系统启动后，执行应用，可以看到能够正常读写

注意：国产JEM5396在连续读写寄存器时存在问题，连续两次读之间需要加1s延迟。具体看应用示例。

另外，调试时发现有个小工具很好用spidev_test，这样就不需要自己写代码，直接模拟SPI读写时序

spidev_test -D /dev/spidev2.0 -s 2000000 -H -O -p "\x60\xFE\x00" -v #NREAD,STS,rd_sts_spif(0x00)

spidev_test -D /dev/spidev2.0 -s 2000000 -H -O -p "\x61\xFF\x02" -v #NWRITE,SPG,page(0x02)

spidev_test -D /dev/spidev2.0 -s 2000000 -H -O -p "\x60\x30\x00" -v #NREAD,reg(0x30),rd_none

spidev_test -D /dev/spidev2.0 -s 2000000 -H -O -p "\x60\xFE\x00" -v #NREAD,STS,rd_sts_rack(0xA0)

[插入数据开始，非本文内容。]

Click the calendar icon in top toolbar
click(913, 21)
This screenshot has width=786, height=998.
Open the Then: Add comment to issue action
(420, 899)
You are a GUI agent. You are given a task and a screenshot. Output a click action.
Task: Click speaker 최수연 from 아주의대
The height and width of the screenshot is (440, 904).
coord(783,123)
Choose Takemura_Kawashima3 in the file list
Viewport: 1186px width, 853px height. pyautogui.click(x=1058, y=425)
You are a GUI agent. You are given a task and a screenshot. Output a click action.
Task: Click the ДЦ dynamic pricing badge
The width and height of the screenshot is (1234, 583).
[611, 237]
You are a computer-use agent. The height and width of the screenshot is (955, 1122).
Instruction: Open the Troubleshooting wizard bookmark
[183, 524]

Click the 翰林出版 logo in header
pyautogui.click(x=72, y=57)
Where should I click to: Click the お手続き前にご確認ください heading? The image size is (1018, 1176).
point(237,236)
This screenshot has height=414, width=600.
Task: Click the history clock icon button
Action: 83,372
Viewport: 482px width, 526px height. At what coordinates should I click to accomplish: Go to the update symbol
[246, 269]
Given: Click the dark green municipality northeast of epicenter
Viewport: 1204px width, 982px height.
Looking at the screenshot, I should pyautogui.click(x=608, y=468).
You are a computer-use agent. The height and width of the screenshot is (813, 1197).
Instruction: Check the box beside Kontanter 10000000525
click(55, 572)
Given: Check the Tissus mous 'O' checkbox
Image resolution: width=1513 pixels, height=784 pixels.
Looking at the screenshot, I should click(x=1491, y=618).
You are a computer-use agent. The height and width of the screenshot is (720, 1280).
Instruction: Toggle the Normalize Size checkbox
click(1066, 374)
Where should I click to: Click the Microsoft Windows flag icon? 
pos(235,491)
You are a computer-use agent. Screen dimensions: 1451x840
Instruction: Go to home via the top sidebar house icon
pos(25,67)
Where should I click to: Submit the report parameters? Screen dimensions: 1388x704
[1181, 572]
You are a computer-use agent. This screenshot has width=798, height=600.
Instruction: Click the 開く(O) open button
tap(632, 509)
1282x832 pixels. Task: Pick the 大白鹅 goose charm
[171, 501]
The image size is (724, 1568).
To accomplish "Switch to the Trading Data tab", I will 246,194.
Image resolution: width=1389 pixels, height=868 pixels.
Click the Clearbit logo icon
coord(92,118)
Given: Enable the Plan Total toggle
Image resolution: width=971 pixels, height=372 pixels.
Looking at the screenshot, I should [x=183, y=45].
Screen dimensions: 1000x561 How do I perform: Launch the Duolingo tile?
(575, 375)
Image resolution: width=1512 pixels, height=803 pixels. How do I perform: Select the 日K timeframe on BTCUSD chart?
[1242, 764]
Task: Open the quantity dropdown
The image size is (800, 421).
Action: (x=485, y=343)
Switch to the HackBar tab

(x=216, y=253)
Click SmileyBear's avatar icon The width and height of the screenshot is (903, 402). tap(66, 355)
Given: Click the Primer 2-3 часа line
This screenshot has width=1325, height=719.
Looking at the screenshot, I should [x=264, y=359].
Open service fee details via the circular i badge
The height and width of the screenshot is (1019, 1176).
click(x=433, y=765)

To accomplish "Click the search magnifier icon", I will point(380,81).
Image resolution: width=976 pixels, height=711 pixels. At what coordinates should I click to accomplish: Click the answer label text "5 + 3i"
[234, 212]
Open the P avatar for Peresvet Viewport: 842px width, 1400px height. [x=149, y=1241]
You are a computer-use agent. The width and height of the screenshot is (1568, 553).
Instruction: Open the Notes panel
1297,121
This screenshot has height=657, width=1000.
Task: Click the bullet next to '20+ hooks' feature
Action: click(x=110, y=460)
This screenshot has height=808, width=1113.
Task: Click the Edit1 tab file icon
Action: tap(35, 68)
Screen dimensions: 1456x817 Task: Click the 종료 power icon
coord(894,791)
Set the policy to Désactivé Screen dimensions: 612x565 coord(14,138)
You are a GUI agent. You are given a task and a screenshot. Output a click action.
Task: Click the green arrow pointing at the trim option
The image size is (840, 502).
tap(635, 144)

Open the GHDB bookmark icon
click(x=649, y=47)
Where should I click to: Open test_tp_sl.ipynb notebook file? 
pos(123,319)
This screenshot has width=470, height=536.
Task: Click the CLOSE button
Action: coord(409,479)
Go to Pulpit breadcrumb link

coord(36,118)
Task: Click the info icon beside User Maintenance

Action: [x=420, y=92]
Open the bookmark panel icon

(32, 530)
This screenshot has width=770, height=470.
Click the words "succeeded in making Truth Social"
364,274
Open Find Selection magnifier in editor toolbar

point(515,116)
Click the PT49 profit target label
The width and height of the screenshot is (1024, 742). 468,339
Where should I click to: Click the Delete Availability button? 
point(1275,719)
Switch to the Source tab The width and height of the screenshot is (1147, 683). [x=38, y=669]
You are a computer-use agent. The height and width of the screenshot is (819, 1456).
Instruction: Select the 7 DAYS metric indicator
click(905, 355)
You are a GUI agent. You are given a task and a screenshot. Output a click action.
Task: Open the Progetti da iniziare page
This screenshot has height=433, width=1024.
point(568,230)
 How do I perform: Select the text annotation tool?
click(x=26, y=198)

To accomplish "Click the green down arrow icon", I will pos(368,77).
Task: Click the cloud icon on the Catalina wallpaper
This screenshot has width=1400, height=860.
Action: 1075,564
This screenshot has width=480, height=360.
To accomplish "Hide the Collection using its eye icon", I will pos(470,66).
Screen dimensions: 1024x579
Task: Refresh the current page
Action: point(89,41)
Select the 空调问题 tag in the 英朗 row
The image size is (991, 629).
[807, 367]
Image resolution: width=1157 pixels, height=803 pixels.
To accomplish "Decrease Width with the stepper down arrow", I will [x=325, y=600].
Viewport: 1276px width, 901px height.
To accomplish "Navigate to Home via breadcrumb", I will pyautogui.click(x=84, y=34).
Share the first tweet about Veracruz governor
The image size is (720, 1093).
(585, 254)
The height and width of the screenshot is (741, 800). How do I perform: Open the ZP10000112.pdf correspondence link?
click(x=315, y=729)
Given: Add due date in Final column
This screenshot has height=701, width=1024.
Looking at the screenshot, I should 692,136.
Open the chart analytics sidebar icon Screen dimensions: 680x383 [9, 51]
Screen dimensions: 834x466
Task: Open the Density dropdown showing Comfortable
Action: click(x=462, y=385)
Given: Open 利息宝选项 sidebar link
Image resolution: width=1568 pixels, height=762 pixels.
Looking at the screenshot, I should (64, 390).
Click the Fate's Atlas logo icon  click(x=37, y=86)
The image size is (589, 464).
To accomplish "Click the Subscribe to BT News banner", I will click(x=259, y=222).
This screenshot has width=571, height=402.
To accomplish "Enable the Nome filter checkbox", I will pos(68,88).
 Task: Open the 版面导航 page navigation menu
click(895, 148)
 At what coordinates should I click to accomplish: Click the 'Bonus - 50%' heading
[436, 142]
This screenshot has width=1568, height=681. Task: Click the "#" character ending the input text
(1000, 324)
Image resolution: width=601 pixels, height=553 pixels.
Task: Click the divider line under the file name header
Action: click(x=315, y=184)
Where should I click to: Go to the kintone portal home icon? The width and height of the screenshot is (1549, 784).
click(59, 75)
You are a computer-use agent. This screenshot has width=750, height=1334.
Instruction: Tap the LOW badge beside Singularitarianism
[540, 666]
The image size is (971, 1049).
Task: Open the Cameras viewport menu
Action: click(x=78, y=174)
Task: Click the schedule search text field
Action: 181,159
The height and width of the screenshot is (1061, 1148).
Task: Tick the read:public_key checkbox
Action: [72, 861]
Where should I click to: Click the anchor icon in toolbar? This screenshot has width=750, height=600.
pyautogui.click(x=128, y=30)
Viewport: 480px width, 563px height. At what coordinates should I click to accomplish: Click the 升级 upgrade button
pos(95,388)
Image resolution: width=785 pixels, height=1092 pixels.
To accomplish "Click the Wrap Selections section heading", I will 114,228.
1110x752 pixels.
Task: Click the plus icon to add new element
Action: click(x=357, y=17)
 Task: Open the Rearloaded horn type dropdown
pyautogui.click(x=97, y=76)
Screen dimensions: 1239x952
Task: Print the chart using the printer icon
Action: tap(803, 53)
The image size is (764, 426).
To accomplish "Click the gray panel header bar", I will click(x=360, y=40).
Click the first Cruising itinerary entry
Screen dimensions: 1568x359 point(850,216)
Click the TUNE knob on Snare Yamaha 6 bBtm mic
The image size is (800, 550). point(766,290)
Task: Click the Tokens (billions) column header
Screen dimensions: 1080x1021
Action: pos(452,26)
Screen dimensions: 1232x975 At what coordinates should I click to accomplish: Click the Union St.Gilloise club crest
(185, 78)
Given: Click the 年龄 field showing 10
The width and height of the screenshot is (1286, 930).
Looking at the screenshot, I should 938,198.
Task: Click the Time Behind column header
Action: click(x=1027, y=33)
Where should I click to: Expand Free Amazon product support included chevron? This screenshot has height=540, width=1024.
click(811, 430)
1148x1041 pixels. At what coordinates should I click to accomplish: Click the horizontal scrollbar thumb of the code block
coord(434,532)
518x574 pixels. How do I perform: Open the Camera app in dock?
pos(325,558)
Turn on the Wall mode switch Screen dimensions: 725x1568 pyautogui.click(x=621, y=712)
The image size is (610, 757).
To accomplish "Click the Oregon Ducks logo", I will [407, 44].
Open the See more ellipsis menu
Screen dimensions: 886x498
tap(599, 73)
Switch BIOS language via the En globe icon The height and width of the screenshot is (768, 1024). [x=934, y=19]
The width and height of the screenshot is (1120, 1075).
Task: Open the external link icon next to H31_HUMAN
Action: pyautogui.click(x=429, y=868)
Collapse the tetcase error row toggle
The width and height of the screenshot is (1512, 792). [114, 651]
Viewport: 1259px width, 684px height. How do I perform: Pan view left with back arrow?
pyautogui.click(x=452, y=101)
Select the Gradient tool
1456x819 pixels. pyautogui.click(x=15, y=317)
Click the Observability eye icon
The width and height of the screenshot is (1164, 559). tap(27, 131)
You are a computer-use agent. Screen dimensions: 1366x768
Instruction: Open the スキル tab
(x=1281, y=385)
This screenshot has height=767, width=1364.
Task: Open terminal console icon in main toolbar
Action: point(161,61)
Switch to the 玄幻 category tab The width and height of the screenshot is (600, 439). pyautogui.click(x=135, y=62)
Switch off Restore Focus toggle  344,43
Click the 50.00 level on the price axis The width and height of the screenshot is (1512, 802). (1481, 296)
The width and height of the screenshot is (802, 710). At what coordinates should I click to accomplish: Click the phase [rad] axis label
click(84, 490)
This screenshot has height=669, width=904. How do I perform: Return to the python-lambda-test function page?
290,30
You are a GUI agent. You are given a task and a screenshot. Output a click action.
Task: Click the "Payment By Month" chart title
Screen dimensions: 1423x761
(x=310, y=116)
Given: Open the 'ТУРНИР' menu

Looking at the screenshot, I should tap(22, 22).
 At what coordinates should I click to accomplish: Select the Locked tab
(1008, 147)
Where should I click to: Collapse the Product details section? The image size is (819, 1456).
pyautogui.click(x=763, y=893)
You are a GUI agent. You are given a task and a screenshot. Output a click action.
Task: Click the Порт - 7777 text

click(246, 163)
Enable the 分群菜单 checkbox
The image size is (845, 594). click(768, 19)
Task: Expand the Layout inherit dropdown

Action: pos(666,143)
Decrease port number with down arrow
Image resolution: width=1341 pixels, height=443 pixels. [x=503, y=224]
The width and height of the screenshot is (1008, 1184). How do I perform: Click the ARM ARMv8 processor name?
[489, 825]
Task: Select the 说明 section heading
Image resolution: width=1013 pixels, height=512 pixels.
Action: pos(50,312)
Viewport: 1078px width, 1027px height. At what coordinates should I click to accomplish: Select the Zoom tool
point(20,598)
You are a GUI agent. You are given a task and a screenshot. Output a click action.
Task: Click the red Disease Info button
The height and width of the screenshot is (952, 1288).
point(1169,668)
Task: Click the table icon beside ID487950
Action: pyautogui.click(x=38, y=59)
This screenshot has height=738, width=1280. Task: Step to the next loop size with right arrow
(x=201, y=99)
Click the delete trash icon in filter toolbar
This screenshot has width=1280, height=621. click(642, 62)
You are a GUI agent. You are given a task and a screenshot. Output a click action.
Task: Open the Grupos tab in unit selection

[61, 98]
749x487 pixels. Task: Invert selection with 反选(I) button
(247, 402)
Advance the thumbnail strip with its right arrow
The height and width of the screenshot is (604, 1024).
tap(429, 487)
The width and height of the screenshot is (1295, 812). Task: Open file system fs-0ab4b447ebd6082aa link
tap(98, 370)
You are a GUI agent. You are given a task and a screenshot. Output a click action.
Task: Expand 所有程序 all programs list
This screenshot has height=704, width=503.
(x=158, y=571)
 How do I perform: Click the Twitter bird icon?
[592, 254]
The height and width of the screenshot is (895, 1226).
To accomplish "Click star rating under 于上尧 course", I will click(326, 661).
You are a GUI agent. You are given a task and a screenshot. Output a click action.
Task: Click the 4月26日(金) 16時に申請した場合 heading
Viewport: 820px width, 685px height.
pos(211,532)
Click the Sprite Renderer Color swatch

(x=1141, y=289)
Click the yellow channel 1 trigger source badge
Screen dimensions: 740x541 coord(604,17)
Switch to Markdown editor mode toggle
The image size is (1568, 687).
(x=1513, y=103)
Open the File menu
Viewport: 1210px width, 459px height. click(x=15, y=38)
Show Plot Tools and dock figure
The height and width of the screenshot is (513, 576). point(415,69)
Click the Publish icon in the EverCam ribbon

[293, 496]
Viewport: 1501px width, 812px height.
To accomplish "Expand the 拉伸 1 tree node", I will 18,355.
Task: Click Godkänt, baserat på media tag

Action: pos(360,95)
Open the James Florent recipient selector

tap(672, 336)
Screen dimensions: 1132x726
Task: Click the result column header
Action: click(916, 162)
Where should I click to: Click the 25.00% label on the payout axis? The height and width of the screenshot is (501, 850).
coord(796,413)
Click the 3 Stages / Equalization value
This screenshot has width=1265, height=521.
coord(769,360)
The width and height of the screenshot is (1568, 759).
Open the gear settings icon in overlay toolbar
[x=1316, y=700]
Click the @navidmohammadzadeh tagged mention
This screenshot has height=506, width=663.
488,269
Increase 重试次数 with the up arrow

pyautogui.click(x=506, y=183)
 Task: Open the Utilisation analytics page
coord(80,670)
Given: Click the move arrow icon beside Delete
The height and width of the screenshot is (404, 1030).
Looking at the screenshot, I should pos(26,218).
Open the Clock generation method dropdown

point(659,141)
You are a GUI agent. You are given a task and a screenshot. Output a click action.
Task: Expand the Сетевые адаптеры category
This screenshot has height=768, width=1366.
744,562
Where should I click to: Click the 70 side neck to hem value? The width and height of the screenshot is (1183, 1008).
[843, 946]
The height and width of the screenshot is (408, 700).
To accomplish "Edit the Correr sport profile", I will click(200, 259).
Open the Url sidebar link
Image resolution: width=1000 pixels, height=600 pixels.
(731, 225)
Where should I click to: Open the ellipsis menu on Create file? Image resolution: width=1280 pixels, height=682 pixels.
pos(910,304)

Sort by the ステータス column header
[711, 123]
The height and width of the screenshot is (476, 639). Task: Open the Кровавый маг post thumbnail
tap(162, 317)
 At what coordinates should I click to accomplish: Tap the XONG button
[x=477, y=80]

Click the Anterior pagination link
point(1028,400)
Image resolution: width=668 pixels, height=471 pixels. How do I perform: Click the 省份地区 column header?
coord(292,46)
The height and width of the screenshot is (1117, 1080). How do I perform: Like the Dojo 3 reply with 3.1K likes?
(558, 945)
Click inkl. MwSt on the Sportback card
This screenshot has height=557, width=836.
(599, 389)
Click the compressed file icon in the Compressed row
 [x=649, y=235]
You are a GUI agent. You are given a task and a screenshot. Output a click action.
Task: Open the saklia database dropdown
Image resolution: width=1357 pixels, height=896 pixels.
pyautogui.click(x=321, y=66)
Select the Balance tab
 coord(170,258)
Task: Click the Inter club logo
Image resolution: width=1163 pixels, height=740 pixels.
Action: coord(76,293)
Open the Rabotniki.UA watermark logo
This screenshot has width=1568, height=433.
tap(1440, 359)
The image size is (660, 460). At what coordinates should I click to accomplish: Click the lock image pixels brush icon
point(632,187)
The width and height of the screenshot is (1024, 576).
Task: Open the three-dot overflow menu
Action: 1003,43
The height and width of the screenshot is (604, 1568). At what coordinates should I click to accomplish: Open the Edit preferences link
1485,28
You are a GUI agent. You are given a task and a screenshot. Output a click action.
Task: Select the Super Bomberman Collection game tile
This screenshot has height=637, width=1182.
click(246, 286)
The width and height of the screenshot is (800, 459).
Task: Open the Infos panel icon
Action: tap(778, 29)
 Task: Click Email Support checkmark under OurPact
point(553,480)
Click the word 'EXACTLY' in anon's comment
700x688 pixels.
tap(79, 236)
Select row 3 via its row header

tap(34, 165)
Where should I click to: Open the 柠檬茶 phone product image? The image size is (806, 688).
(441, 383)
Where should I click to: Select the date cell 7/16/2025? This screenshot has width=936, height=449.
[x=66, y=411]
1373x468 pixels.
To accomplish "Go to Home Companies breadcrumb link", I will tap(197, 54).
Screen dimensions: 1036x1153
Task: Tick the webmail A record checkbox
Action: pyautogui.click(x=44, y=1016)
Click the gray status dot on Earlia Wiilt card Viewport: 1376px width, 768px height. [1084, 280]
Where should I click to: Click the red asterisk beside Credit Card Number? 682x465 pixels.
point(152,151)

spidev_test -D /dev/spidev2.0 -s 2000000 -H -O -p "\x60\xF0\x00" -v #NREAD,SIO,rd_5396_id(0x60)

上图为读出JEM5396的ID操作

Spidev_test具体用法如下：

当然，使用这个工具的前提是有个正确的时序，然后通过spidev_test去实现这个时序，比如spidev_test中设置-H（配置CPHA）和-O（配置CPOL），这个与芯片说明中的“经过测试，5396 spi的CPHA选择必须为2Egde（CPOL可以为High或Low），才能保证与5396正常通信 ”描述一致。